Extrait du document:
***

Gombo salsa, l'histoire de la salsa au Bénin
De Gnonnas Pedro à Jospinto la salsa est consubstantielle de l'ADN du Bénin. Retour sur une culture qui marque l'émulation entre Afrique et Caraïbes...
Bénin, terre de Vaudou, terre de Santeria
La salsa a toujours eu une place à part au Bénin, ce pays coincé entre le Togo et le géant anglophone nigérian. Dans la sous-région, au Sénégal, en Guinée Conakry ou en Côte d'Ivoire cette musique n'est plus au premier plan aujourd'hui, considérée par une bonne partie de la jeunesse comme « une musique de vieux ».
Mais au Bénin, elle garde un enracinement profond intrinsèquement lié à l'Histoire de ce berceau de la culture vaudoue. « La salsa est un mélange entre les rythmes des Orishas originaires des Yorubas et la musique occidentale. » résume le salsero béninois Michel Pinheiro. « On a ajouté le piano et les cuivres au tambour des Yorubas. C'est ce qui a donné la salsa. Naturellement, en tant qu'africain je m'y retrouve ! »
Les cérémonies vaudoues sont caractérisées par des polyrythmies avec force incantations des esprits au son du tambour, des cloches et des hochets. Des éléments que l'on retrouve dans le son cubain, lié à la Santeria, c'est à dire le culte des Orishas, les demi-dieux humains évoqués dans la culture Yoruba, importée dans la Caraïbe à travers l'esclavage.
« Le vaudou est notre identité. » rappelle Vincent Ahehehinnou, le chanteur du Tout-Puissant orchestre Poly-rythmo de Cotonou. « Aujourd'hui de par le monde le vaudou a apporté énormément à la musique. Les cloches, les castagnettes, les tam tams, les tumbas ont été créés dans les couvents. Ensuite cette culture s'est modernisée. »
Les caliente années 60-70
En 1960, la République du Dahomey accède à l'Indépendance. S'ensuit une succession de coups d'état. En 1975, Matthieu Kérékou instaure la République populaire du Bénin. Comme le Mali, l'Angola ou du Congo-Brazzaville son régime s'inspire - jusqu'à la caricature - du marxisme léninisme soviétique. Porto-Novo devient la capitale. Et le Cuba de Fidel Castro, qui se déhanche au son de la guaracha est alors le modèle à suivre.

***

Consigne donnée 1: Indiquez si les affirmations suivantes concordent avec l'extrait sur la salsa au Bénin : (a) Porto-Novo devient la capitale sous la République populaire du Bénin ; (b) la République du Dahomey accède à l'Indépendance en 1975 ; (c) Michel Pinheiro est le chanteur du Tout-Puissant orchestre Poly-rythmo de Cotonou. Pour chacune, répondez par oui ou non en citant fidèlement les mots décisifs de l'extrait.
Consigne donnée 2: Reproduisez à l'identique le passage de l'extrait sur la salsa au Bénin qui s'ouvre sur les mots contenant « Mais au Bénin, elle » et se termine par « à travers l'esclavage. ».

Données fournies:
***

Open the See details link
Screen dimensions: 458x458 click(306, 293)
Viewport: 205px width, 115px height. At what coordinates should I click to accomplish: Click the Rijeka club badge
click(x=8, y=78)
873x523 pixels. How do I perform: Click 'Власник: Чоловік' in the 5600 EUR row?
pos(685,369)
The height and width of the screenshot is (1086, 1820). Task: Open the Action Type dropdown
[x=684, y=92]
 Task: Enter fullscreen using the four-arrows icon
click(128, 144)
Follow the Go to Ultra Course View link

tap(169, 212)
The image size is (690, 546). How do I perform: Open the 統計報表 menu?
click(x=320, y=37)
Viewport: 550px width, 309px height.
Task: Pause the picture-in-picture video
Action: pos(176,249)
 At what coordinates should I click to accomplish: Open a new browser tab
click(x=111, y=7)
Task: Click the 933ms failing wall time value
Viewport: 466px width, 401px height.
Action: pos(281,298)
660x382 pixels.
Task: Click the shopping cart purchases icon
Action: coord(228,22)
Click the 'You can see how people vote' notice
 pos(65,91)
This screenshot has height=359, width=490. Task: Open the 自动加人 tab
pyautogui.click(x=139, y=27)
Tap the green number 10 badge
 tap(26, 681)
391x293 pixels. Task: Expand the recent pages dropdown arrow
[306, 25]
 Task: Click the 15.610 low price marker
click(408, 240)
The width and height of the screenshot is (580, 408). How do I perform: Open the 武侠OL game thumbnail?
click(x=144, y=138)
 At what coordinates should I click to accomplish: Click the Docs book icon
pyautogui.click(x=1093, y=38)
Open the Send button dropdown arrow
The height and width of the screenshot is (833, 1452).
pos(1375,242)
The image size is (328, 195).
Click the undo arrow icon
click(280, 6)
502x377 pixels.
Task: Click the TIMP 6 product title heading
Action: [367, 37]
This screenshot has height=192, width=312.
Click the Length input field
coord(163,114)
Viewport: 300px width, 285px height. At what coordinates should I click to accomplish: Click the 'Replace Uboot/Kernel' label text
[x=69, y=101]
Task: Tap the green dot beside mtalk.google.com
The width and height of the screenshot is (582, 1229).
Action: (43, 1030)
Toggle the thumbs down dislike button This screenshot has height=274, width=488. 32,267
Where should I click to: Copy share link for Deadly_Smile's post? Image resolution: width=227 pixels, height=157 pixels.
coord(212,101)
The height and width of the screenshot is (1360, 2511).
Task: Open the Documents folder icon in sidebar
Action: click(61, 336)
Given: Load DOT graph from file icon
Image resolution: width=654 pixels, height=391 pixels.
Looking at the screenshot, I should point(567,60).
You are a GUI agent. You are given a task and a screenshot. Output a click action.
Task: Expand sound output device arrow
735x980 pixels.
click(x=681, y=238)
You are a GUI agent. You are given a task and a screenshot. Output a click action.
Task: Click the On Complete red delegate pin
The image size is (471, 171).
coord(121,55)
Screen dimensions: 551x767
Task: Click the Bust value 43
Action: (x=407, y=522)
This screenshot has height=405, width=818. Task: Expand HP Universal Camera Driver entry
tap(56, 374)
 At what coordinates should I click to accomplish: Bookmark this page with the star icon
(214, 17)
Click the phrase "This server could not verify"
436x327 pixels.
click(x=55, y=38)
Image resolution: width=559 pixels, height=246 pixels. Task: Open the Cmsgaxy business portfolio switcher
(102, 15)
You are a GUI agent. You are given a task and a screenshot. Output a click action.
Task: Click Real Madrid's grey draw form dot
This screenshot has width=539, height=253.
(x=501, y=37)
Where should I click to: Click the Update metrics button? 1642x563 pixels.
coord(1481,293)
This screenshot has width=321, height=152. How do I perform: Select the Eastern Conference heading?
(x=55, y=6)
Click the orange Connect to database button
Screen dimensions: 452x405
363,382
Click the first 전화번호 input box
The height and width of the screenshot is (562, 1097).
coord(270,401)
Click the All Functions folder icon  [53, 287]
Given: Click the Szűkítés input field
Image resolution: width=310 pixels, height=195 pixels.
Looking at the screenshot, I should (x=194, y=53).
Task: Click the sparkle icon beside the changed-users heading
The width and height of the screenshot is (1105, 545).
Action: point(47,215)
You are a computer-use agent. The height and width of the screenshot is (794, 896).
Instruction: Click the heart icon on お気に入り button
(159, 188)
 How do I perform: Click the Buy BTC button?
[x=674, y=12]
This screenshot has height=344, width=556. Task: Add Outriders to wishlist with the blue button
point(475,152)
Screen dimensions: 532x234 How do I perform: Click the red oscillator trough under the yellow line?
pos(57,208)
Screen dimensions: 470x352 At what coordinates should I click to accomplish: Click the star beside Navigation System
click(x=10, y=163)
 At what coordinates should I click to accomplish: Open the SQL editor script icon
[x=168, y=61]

***

Solution proposée 1:
(a) Oui : « En 1975, Matthieu Kérékou instaure la République populaire du Bénin. » puis « Porto-Novo devient la capitale. »
(b) Non : « En 1960, la République du Dahomey accède à l'Indépendance. »
(c) Non : « Vincent Ahehehinnou, le chanteur du Tout-Puissant orchestre Poly-rythmo de Cotonou ». Michel Pinheiro y est présenté comme « le salsero béninois ».

Solution proposée 2:
Mais au Bénin, elle garde un enracinement profond intrinsèquement lié à l'Histoire de ce berceau de la culture vaudoue. « La salsa est un mélange entre les rythmes des Orishas originaires des Yorubas et la musique occidentale. » résume le salsero béninois Michel Pinheiro. « On a ajouté le piano et les cuivres au tambour des Yorubas. C'est ce qui a donné la salsa. Naturellement, en tant qu'africain je m'y retrouve ! »
Les cérémonies vaudoues sont caractérisées par des polyrythmies avec force incantations des esprits au son du tambour, des cloches et des hochets. Des éléments que l'on retrouve dans le son cubain, lié à la Santeria, c'est à dire le culte des Orishas, les demi-dieux humains évoqués dans la culture Yoruba, importée dans la Caraïbe à travers l'esclavage.